Renato Tejerina, presidente de la asociación de propietarios de Boca del Río, denuncia falta de seguridad, retrasos en obras regionales y desatención de las autoridades hacia los residentes.
El balneario de Boca del Río inicia la temporada de verano en medio de cambios viales y un profundo malestar vecinal. Renato Tejerina informó que, con el fin de evitar accidentes, desde este domingo rige el uso de la costanera en un solo sentido de 4:00 p. m. a 8:00 p. m.. No obstante, la asociación considera que la medida es insuficiente.

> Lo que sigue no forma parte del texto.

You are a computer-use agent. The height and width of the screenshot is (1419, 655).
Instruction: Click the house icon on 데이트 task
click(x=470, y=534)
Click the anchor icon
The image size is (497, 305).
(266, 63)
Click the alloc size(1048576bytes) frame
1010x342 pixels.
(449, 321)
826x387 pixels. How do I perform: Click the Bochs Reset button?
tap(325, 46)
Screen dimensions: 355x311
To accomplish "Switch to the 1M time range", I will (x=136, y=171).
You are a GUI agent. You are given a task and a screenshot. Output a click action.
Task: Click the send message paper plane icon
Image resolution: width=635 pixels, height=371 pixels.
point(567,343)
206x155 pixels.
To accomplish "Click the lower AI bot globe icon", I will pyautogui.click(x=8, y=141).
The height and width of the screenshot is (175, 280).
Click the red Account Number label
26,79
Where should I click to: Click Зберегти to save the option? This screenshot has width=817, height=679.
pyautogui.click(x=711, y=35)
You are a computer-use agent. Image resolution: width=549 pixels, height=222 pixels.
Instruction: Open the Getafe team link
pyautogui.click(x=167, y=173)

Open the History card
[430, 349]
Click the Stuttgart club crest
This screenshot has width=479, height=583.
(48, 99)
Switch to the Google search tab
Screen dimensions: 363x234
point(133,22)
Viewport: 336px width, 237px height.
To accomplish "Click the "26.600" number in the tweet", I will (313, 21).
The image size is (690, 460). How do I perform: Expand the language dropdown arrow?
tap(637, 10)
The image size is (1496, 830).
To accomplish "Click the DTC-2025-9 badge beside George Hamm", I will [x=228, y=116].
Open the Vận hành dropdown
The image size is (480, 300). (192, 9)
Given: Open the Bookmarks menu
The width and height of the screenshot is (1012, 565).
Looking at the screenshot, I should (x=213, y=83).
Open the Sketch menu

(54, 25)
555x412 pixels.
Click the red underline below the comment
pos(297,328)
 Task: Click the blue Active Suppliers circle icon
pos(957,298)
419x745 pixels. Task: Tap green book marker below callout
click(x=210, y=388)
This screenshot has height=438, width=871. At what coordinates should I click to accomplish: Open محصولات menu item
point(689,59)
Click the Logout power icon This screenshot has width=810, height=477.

Tejerina explicó que también se solicitó que la vía sea de un solo sentido (de bajada) los domingos entre las 6:00 a. m. y las 8:00 a. m. El objetivo es prevenir colisiones provocadas por personas que conducen bajo los efectos del alcohol tras las celebraciones del sábado por la noche, así como por la gran afluencia de veraneantes que bajan a la playa a esa hora.
Aunque el Gobierno Regional ha retomado las obras de pistas y veredas en sectores como Las Conchitas, la asociación denunció el incumplimiento de los plazos, ya que se había prometido su finalización para el 30 de diciembre. Además, la nueva pavimentación ha generado un efecto colateral alarmante: vehículos circulando a 80 o 100 km/h en zonas donde antes no superaban los 30 km/h. Pese al peligro para residentes y mascotas, Tejerina advirtió que no es posible instalar señalización ni obstáculos como rompemuelles hasta que las obras concluyan formalmente, algo que estima ocurrirá recién al finalizar el verano.
Así también, la situación de seguridad fue calificada como crítica debido a una serie de compromisos no ejecutados. De las 40 cámaras prometidas por el gobernador regional, hasta la fecha no se ha instalado ninguna.
El alcalde de Boca del Río se comprometió a instalar sirenas y botones de emergencia, pero el proyecto está estancado. Según Tejerina, la autoridad municipal pidió insólitamente a la asociación civil que ellos entregaran las especificaciones técnicas.
Se espera que la Municipalidad Provincial de Tacna haga efectiva la ordenanza que le otorga funciones de seguridad ciudadana y fiscalización durante enero, febrero y marzo, ante el exceso de comercio ambulatorio en las playas.
Finalmente, el representante de los veraneantes lamentó que el Gobierno Regional ignore los documentos y sugerencias técnicas presentados por su gremio, atribuyendo esta falta de respuesta a una carencia de «peso político» de la sociedad civil organizada. «La gente de la Boca del Río está bastante contrariada con una serie de promesas incumplidas», concluyó.